Hi I have recently written a new robot for our search engine, it was written in C++ and it is hoped that it will increase the speed of indexing web sites. The problem we have had has been that our present indexing system takes around five minutes per web site (Depending on the number of pages found) but it slows down heaps when it tries to get to grips with flash images. It was choice of either multiple robots running or a re write and in the end we oted for a complete rewrite. It seems to take an age for the Robots registration web site to get back to us, the last email address we had was one in the UK greenhills or a name like that. I was wondering how long it has taken for others to register a robot?
likewise, and I've never heard of registering your robot. Sounds like someone's pet project.
5 minutes indexing a site is fairly short if it has several hundred pages. The time you take to index a site shouldn't be an issue if your crawlers are running in parallel, which I assume is why you did a rewrite.
If you are respecting the new crawl-delay directive in robots.txt (which I highly recommend) you may find you have to rearchitect again. 10 seconds seems to be a common delay that webmasters would like between robot hits.
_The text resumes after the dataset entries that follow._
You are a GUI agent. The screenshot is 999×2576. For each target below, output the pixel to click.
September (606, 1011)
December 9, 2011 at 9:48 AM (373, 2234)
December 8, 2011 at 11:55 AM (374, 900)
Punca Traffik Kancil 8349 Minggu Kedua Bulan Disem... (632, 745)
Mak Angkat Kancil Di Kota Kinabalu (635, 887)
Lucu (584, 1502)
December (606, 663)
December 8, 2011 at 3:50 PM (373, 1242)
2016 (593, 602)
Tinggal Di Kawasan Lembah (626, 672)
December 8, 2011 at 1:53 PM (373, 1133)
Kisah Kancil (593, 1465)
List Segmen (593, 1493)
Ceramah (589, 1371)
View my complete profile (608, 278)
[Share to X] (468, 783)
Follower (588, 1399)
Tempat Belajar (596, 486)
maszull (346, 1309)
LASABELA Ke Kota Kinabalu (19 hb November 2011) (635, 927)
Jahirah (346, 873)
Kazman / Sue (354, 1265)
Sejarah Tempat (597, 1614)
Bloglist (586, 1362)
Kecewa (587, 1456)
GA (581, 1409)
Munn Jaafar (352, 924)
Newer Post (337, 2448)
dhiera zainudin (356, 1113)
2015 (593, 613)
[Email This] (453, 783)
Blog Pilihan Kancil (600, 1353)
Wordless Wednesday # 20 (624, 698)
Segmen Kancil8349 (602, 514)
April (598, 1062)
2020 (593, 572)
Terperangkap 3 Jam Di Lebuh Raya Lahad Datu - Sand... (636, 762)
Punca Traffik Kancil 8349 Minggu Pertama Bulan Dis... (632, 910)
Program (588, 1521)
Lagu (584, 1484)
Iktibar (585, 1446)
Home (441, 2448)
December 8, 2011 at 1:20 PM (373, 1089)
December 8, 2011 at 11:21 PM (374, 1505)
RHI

So if you have a single thread that is waiting 10 seconds between each request to a single website it is crawling, that is very inefficient. Try queue up a list of urls that belong to a range of websites and alternate which site you're hitting making sure you're respecting crawl-delay for all sites. Not a trivial piece of code, but its IMHO the best way to do things. That way you can have each thread of your crawler firing off 100 requests per second and not overwhelm any site.
There are a few places on the web where you can let people know what your bot is used for, one such place is www.robotstxt.org and another is www.botspotter.net that way people get to find out what robots are loose out there and what they are used for! Some come into web sites and just collect email addresses, others just suck bandwidth. Some read robots.txt and some don't so the thing appears to have been set up to try and enable people to see what is coming into there websites and for what reason. Too many people download a spider and sit down and suck at people's bandwidth for no known or valid reason. So where you guys and cirls look at your log files and note a new user agent that has been rooting around your web site you should at least be able to find out whet the score is.